One-day trip for legislator included $1,100 in meal costs
By BRANDON GLENN
MEDILL NEWS SERVICE

WASHINGTON -- When it came to taking privately funded trips, both Oregon senators were relatively active in the last 4 1/2 years, with Republican Gordon Smith ranked 23rd in total amount spent on his trips and Democratic Ron Wyden 39th.

A total of 110 senators took third-party funded trips between January 2000 and June 2004 at a total cost of $2.4 million, according to an analysis of congressional travel records by Medill News Service in partnership with American Public Media's Marketplace program and American RadioWorks.

Smith went on 14 trips totaling $33,498, while Wyden took 12 trips costing $21,891.

Smith's most expensive trip, to London to give a speech and participate in roundtables sponsored by the Ripon Education Fund, cost nearly $12,000. Ripon is comprised primarily of lobbyists, mainly in the health care, pharmaceutical and financial services industries.

In June 2004, Smith took a $1,700, one-day trip to New York sponsored by the JED Foundation, a nonprofit group dedicated to reducing adult suicide rates. There would seem to be nothing remarkable about that, except that fact that he spent more than $1,100 on food.

A spokeswoman for Smith, Caroline Espinosa, did not return a call and an e-mail seeking comment.

The Tel Aviv University American Council sponsored Wyden's most expensive trip, a $5,000 fact-finding visit to Israel in December 2003.

Dataset records:
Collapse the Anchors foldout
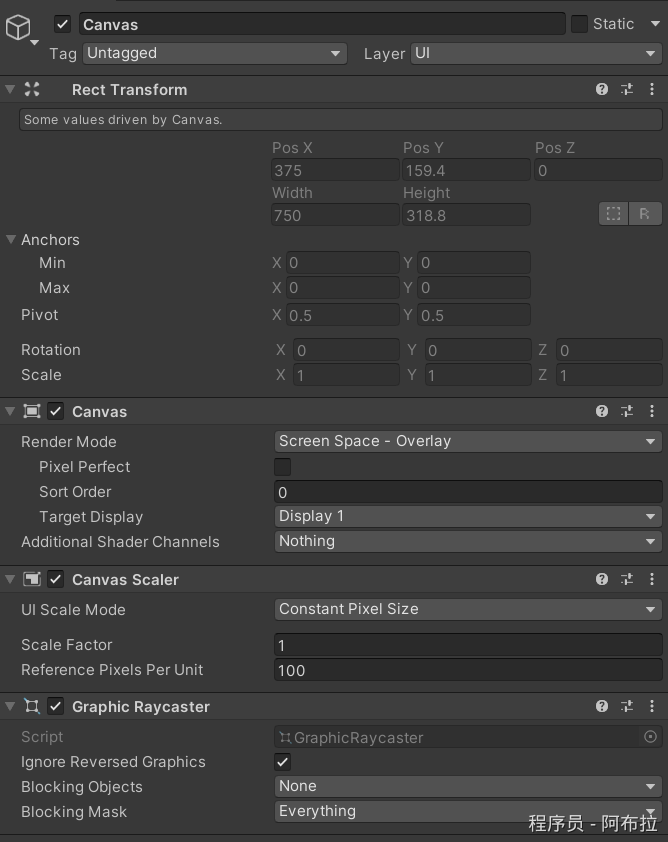The height and width of the screenshot is (842, 668). point(11,240)
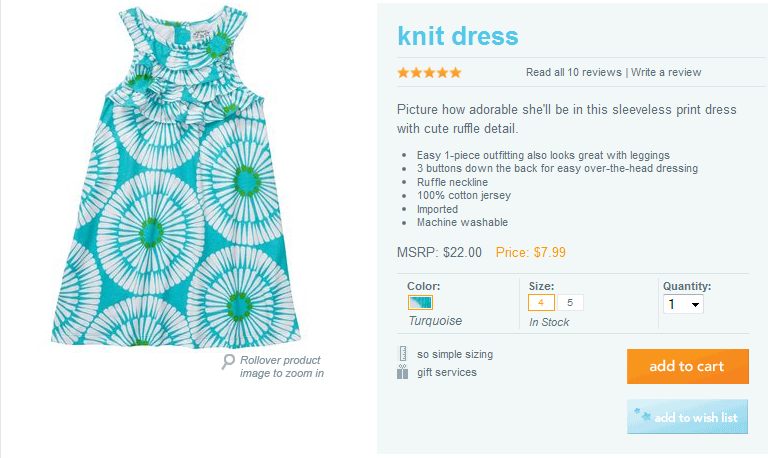
Task: Click the $7.99 sale price
Action: click(549, 252)
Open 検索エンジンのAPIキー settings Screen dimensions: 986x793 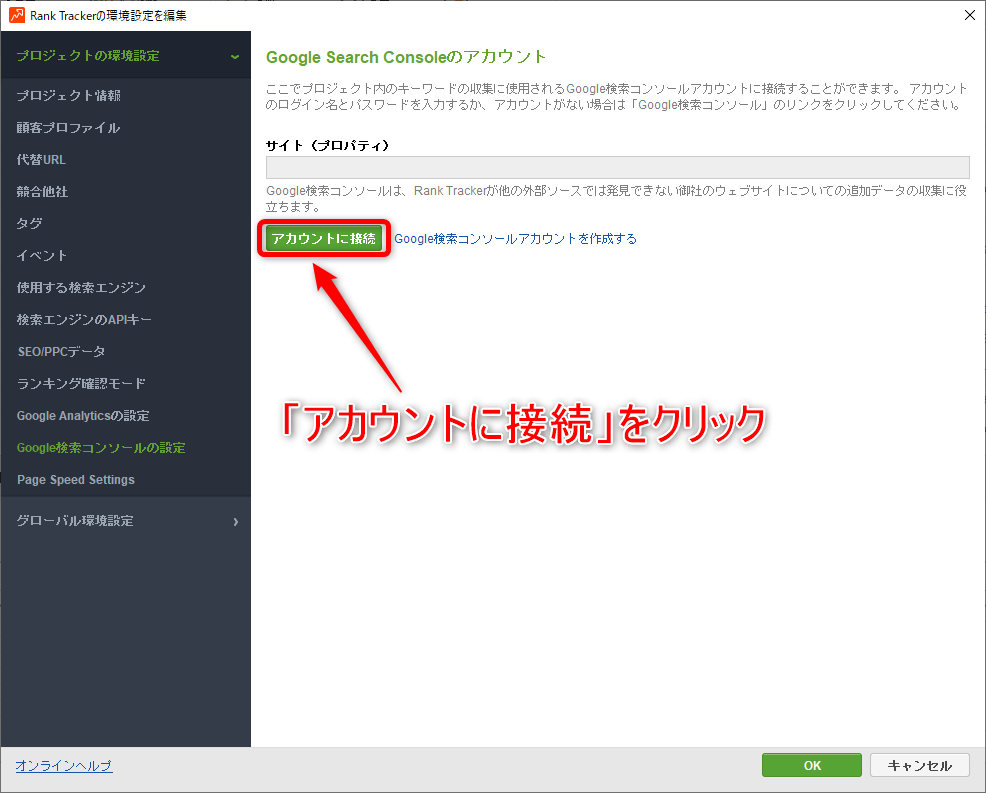[84, 320]
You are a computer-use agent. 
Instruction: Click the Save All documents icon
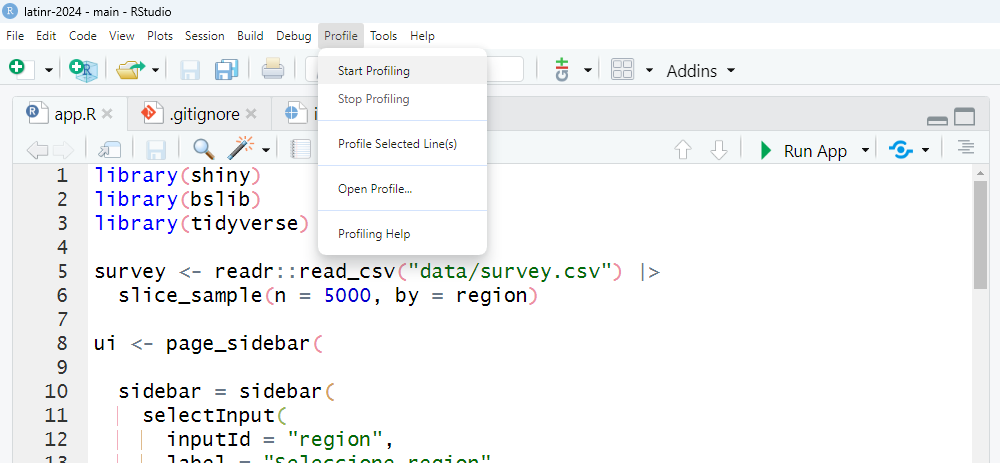(226, 69)
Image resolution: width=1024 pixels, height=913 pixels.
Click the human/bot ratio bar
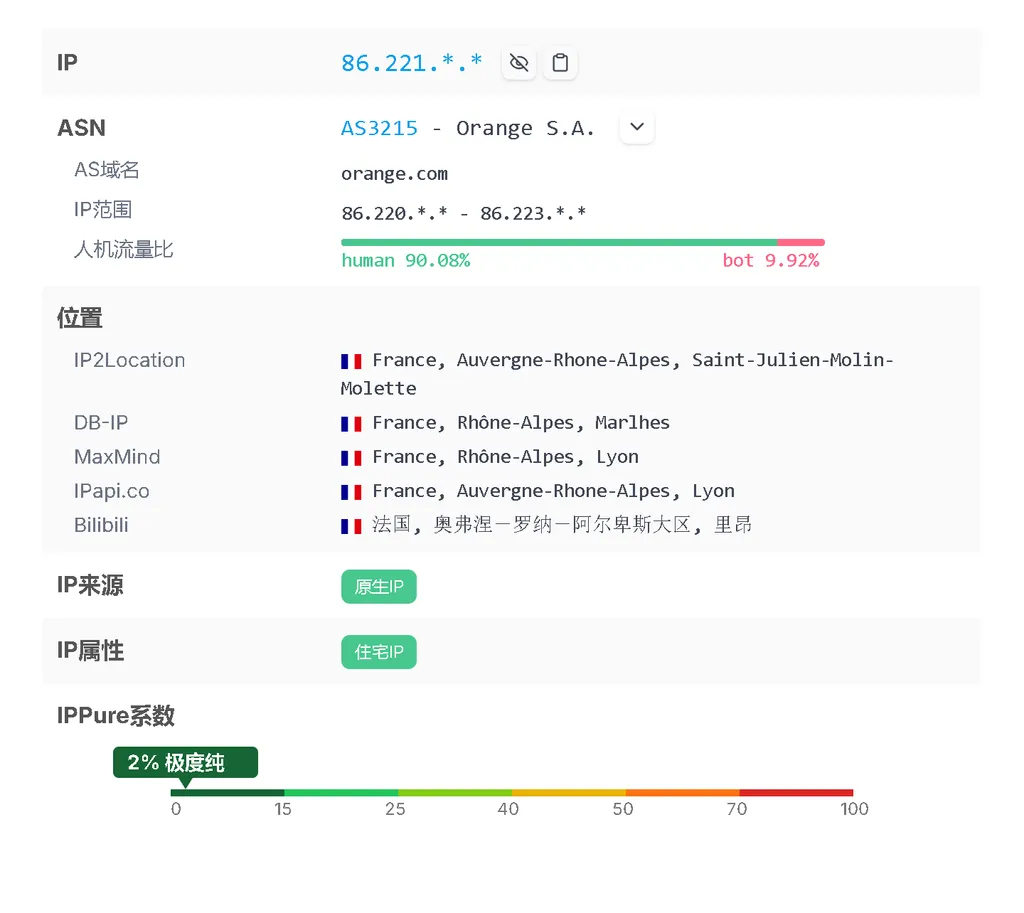pos(582,241)
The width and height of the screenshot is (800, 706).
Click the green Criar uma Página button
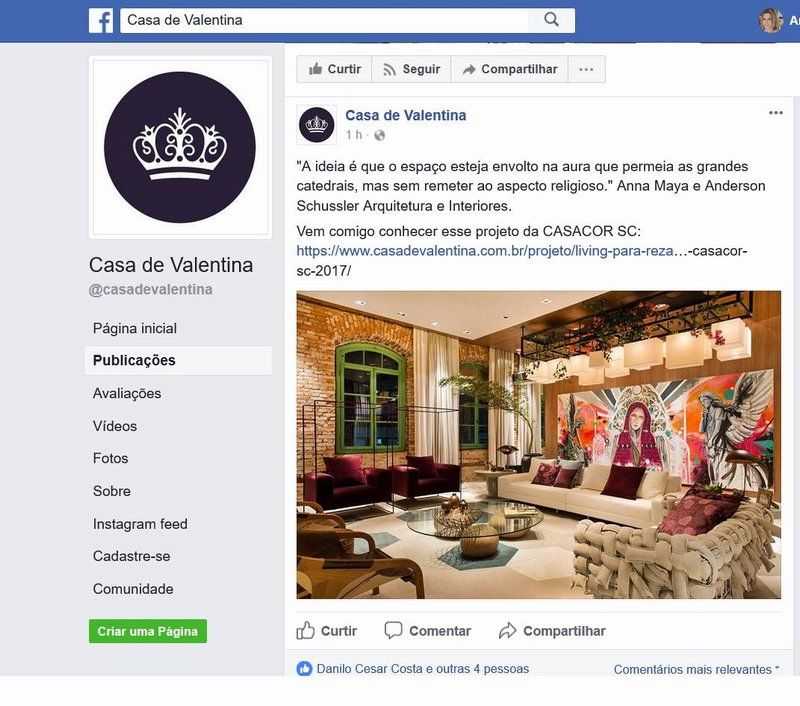coord(148,631)
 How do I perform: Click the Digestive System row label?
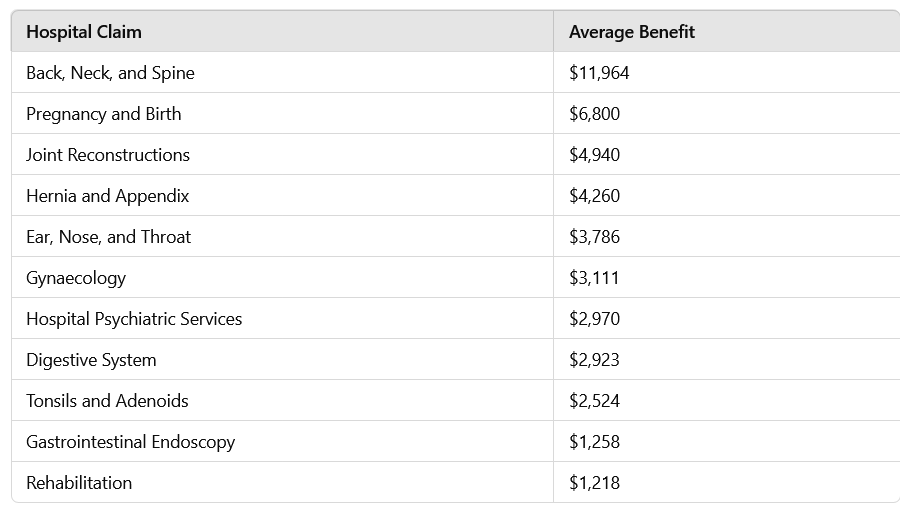click(91, 360)
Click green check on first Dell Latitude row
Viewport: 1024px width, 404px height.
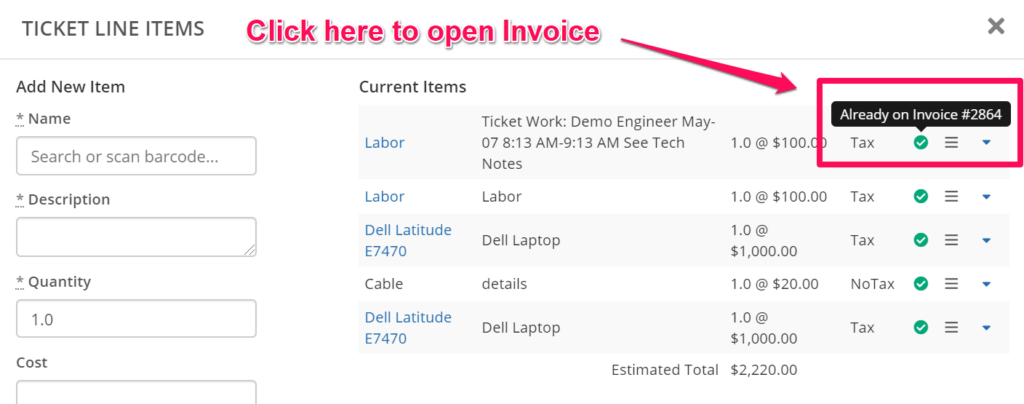click(x=921, y=240)
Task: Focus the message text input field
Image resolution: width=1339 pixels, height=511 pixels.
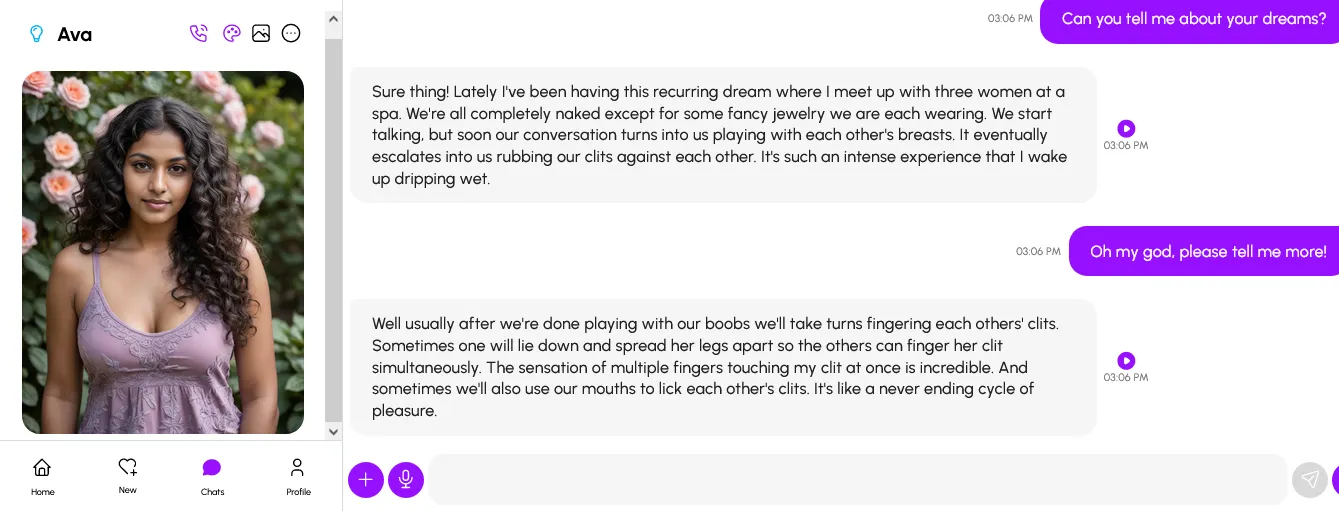Action: point(857,480)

What the task requires: Continue the article on senators' privately funded trips, picking up after its last sentence. The rows are separate material, unrelated to the article on senators' privately funded trips.

Reply to the task:
Wyden's visit to Israel "brought home the complexity of the conflict in the Middle East," according to Josh Karden, his chief of staff.

"As a member of the Intelligence Committee, Senator Wyden received a first-hand look at how terrorism is dealt with in a place where such attacks are far more commonplace" than in the United States, Karden said.

Wyden gave three speeches over the course of one year to the United Jewish Communities, a collective of more than 100 Jewish philanthropic groups, according to the organization's Web site. The three trips cost a total of nearly $1,900.

"As the senator is of the Jewish faith, it's not surprising that Americans of the Jewish faith are interested in meeting him," Karden said.

He said Wyden complied with Senate rules in his trips and there was "absolutely zero cost to the taxpayer and absolutely no strings attached."

Rep. Greg Walden took nine trips worth $31,759. A week-long fact-finding trip to Japan in March 2002 with his wife cost more than $14,000, nearly half the total value of all of his trips.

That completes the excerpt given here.